======== PROVIDED ENTRIES

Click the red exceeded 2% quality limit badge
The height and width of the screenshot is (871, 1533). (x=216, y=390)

================
======== PROVIDED ENTRIES

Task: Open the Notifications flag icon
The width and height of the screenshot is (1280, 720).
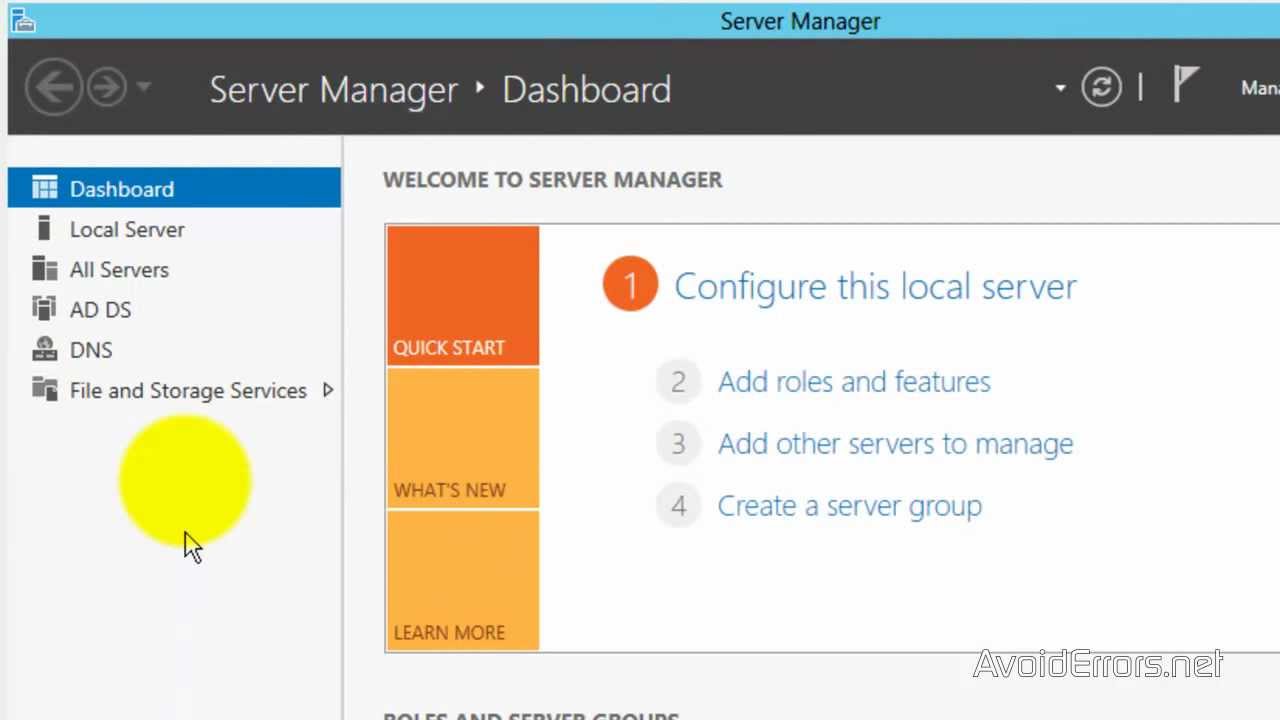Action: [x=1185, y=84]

================

WRITTEN REQUEST: Rescale the records from the line that contains "Task: Open the Notifications flag icon" through the line that contains "Action: [x=1185, y=84]": reproduce each of those lines, requests included, with every coordinate in the answers multiplied by 2.1 and rounded to a whole number (halves round up). Leave all other numbers unchanged, and omit the pictures from your answer.

SOLUTION:
Task: Open the Notifications flag icon
The width and height of the screenshot is (1280, 720).
Action: [x=2489, y=176]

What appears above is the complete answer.